Manage AlloyDB maintenance updates using a staging cluster

To minimize risk to your AlloyDB for PostgreSQL production workloads, you can use a staging cluster to test new features, performance, and functionality before you apply updates to your production systems. A staging cluster is a copy of your production cluster that adds a layer of control to the maintenance update process. Using a staging cluster to test maintenance updates lets you identify and address potential issues in a non-production environment. This approach reduces the risk of downtime and performance degradation in your production systems.

Maintenance updates to AlloyDB are periodic, often monthly. Updates include new features, bug fixes, database compatibility upgrades, and security-related fixes. While AlloyDB releases are forward-compatible, we recommend that you test new releases on a staging environment to ensure database stability and predictability for the critical applications on your production cluster.

To use a staging cluster, you follow these high-level steps:

Set up a staging cluster.
Configure a maintenance window on a production cluster.
Manage staging cluster updates.
Manage production cluster updates.

This staging validation approach to AlloyDB maintenance ensures that your production environment remains stable, performant, and secure while it benefits from the latest AlloyDB features and patches.

The following diagram shows the relationship between your staging cluster and production cluster, and the operational flow of the update process:

Relationship between the production and staging clusters

To learn more about how maintenance updates work with AlloyDB clusters, see Maintenance overview. To learn more about managing maintenance windows, see Manage AlloyDB for PostgreSQL cluster maintenance windows.

Before you begin

The Google Cloud project you use must be enabled to access AlloyDB.

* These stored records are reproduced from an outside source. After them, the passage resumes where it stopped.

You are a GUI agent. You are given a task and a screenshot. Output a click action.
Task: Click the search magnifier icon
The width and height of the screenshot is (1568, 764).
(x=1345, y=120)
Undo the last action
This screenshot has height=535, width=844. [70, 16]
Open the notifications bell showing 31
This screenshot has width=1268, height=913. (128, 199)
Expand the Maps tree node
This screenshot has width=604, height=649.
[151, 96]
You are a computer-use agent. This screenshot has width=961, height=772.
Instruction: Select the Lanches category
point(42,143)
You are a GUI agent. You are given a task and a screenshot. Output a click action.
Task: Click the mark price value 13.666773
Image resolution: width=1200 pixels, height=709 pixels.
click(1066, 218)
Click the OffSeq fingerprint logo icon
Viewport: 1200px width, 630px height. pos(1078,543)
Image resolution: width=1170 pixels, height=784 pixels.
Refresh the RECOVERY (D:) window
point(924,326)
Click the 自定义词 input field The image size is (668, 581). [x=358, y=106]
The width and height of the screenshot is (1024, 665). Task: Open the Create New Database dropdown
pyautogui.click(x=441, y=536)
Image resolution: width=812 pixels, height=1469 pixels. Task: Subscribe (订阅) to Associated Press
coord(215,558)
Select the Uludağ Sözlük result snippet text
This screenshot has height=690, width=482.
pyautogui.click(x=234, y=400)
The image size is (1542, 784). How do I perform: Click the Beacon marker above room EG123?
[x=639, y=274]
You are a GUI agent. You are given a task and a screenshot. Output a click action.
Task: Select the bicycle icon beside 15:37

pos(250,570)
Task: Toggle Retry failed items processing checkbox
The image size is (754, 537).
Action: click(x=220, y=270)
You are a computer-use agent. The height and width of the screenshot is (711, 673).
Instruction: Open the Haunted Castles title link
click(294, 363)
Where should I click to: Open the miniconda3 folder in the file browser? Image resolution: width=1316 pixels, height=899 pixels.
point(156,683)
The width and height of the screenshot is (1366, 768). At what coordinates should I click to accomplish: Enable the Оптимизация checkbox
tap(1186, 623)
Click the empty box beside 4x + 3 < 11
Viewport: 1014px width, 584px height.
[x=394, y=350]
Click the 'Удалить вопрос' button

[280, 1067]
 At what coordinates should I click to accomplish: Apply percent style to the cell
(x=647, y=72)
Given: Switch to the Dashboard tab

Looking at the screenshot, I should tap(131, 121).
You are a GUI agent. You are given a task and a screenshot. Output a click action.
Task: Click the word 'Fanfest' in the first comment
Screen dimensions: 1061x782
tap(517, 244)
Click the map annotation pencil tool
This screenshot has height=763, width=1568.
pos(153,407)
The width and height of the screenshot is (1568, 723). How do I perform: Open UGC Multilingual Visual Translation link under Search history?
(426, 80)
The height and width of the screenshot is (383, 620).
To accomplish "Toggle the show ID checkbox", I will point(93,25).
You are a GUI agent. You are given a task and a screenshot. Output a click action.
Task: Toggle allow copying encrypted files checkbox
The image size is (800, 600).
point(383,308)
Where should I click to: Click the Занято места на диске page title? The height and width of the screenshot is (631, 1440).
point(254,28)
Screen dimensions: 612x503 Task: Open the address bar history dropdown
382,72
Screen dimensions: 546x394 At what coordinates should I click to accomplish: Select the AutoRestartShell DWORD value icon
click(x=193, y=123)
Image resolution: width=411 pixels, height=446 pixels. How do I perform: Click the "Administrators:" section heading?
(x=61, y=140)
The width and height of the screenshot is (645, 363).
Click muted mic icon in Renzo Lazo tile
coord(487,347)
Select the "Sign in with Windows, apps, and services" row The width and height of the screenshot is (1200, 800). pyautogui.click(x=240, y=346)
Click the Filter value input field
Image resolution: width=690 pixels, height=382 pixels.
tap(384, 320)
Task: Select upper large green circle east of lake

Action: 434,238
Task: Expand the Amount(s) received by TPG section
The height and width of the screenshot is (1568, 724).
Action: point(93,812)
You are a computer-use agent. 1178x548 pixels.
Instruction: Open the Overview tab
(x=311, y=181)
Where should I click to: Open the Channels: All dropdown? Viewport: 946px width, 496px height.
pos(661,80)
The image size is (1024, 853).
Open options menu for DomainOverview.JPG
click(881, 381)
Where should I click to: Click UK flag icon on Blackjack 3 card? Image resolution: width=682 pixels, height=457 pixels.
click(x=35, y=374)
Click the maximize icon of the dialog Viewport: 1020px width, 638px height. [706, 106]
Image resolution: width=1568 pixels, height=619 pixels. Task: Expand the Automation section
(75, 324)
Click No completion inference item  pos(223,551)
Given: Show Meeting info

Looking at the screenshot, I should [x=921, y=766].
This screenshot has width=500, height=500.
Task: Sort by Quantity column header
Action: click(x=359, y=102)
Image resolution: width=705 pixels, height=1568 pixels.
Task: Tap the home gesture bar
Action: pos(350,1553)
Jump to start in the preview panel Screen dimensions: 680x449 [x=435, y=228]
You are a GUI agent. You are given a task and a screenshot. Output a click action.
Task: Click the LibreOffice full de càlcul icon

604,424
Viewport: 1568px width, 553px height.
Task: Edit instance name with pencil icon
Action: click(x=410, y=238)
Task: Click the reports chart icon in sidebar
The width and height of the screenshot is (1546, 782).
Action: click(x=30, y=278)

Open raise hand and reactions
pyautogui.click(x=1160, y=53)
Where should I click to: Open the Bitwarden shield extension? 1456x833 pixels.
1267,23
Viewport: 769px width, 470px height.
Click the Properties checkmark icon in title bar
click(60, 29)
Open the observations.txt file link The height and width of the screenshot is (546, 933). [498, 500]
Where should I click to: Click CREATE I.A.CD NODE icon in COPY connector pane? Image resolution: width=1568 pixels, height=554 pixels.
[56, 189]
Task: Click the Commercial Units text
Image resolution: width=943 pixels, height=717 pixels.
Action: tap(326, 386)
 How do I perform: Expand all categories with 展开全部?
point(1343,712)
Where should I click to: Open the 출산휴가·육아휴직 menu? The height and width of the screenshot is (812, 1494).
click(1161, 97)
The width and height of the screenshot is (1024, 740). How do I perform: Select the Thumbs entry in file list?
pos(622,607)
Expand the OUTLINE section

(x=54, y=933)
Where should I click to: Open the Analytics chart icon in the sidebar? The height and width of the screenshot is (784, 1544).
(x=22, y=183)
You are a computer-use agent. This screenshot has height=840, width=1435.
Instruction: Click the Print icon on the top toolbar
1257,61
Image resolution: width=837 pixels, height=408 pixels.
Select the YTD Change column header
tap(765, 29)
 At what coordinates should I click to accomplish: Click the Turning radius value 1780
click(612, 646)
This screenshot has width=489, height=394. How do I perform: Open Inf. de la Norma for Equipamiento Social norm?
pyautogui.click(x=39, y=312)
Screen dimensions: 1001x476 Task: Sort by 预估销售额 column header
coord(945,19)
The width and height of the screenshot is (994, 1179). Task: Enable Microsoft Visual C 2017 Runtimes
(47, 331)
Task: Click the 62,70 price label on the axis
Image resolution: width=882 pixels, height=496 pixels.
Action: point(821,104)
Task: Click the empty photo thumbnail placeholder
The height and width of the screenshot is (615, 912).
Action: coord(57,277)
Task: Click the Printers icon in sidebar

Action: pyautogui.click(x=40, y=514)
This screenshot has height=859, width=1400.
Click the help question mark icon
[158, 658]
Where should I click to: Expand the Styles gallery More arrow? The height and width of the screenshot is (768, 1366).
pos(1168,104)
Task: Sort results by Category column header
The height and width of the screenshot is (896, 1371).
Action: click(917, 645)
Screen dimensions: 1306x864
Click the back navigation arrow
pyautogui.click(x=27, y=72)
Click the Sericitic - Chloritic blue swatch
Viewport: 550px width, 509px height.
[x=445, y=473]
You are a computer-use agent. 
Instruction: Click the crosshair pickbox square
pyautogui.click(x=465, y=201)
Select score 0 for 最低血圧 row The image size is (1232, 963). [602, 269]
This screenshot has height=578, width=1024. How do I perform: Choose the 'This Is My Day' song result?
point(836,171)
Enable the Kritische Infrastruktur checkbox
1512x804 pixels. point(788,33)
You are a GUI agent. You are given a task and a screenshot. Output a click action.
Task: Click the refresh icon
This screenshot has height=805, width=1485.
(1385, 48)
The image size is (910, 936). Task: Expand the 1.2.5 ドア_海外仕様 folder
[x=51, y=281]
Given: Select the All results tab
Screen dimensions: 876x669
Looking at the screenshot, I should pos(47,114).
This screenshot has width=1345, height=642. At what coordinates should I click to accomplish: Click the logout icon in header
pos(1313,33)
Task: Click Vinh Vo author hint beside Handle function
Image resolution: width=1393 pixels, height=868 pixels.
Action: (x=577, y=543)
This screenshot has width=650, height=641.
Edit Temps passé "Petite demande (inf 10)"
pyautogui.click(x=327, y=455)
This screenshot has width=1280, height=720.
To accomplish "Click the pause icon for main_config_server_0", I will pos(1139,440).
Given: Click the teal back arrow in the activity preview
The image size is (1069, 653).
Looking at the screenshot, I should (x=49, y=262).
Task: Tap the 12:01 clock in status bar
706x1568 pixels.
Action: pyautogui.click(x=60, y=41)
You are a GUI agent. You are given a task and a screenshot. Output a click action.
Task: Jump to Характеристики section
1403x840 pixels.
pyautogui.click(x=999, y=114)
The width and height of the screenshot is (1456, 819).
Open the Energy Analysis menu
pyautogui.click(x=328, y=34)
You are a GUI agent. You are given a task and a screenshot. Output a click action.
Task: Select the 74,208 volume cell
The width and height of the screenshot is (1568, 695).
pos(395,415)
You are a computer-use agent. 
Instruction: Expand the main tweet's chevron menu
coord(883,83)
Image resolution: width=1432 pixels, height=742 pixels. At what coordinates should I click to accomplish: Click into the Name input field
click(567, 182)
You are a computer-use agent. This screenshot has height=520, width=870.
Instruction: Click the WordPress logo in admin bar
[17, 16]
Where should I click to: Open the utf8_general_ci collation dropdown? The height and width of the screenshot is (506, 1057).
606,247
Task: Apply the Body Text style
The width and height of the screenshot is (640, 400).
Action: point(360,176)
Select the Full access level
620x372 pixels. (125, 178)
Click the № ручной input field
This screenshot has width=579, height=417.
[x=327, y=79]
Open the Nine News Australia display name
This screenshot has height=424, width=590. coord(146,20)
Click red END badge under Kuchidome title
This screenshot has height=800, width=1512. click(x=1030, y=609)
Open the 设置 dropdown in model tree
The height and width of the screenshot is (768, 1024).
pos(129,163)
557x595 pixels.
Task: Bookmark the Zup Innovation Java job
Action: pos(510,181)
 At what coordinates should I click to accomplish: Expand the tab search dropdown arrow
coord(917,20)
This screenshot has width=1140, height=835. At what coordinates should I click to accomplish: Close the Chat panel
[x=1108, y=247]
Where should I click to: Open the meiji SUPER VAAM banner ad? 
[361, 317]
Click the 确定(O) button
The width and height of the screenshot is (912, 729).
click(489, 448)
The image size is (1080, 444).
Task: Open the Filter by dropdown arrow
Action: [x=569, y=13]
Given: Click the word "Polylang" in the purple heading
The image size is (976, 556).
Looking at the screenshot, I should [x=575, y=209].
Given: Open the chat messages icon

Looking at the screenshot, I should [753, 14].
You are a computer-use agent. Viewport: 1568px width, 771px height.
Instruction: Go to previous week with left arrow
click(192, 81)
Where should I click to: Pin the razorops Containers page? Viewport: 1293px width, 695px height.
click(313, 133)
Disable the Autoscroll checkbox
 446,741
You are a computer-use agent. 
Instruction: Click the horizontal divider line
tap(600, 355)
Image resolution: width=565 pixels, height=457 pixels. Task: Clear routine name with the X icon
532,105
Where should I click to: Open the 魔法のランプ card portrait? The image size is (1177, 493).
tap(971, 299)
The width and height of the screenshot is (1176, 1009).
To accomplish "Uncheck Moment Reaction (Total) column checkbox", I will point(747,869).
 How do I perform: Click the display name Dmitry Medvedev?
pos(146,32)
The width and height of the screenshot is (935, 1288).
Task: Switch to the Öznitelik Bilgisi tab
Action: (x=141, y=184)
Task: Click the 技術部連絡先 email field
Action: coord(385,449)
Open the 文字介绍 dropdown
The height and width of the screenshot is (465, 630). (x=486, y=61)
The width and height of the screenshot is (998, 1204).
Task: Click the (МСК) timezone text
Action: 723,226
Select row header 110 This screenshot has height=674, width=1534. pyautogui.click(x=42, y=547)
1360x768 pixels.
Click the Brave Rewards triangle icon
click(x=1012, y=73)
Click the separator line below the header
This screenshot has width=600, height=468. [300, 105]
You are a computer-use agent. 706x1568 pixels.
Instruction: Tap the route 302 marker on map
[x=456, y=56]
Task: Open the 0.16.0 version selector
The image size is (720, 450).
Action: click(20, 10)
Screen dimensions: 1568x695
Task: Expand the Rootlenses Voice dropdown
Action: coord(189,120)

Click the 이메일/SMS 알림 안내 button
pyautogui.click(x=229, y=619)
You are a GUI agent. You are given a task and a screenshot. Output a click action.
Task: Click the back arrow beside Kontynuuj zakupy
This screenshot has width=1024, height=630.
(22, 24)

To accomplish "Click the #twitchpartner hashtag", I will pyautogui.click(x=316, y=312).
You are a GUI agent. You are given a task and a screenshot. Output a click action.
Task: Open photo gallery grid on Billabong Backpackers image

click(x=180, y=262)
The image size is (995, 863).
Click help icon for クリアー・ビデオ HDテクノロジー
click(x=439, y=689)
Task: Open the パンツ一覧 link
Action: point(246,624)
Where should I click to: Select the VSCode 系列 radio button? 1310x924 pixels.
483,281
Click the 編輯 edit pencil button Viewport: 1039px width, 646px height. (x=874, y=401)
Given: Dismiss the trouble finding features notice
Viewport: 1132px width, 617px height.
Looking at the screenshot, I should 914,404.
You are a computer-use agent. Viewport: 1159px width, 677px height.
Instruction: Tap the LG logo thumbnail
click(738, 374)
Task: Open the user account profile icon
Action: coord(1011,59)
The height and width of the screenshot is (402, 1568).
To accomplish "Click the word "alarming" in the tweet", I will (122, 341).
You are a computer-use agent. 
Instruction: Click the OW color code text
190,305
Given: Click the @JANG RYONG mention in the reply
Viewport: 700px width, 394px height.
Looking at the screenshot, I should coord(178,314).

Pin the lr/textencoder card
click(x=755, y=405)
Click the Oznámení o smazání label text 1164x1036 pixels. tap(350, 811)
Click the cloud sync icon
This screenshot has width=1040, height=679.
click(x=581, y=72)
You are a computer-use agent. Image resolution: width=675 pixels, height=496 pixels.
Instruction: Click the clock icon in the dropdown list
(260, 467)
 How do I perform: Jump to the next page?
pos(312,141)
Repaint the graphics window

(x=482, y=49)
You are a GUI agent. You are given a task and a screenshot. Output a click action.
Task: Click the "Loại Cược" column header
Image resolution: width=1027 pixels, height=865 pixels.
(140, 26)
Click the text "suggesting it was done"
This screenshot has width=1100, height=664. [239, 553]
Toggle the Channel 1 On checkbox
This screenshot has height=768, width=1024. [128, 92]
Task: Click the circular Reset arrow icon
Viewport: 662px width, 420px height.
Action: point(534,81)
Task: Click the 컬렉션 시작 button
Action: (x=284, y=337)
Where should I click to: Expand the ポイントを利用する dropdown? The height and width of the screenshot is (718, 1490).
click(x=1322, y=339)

To set up a staging cluster, you must create or already have an existing AlloyDB production cluster. For more information, see Create a cluster and its primary instance.

You must have one of the following IAM roles in the Google Cloud project that you're using:

roles/alloydb.admin: the AlloyDB Admin predefined IAM role
roles/owner: the Owner basic IAM role
roles/editor: the Editor basic IAM role

If you don't have any of these roles, contact your Organization Administrator to request access.

Set up a staging cluster

The key to a successful staging-first strategy is to make sure that your staging cluster is similar to your production environment and that it receives updates before production. You configure a staging-first strategy when you don't set a maintenance window on your staging cluster. AlloyDB first updates clusters without maintenance windows.

Create a staging cluster from your production backup

Deploy a staging cluster that mirrors your production environment, and make sure that your staging cluster has the same AlloyDB version, configuration, and data as your production cluster.

To ensure that your staging cluster is identical to your production environment, use the restore command to clone your production database to your staging cluster and to make sure data similarity and configuration matching. We also recommend that you separate the staging and production environments on different projects.

You can use the following two methods to create a production backup:

Create a new staging cluster by performing a full restore of an existing production cluster backup. This method doesn't involve recovery of a database. However, depending on the backup schedule, the data can be up to 24 hours old. To use this method, see Restore a cluster from a stored backup.
Create a new staging cluster by performing point-in-time-recovery (PITR) to a specific time of an existing production database backup, including to the latest time. With this option, you get the latest data, and the method is easier. Although, depending on the last PITR backup time, it might take longer to restore or recover the data to the time that you specify. To use this method, see Use point-in-time recovery (PITR).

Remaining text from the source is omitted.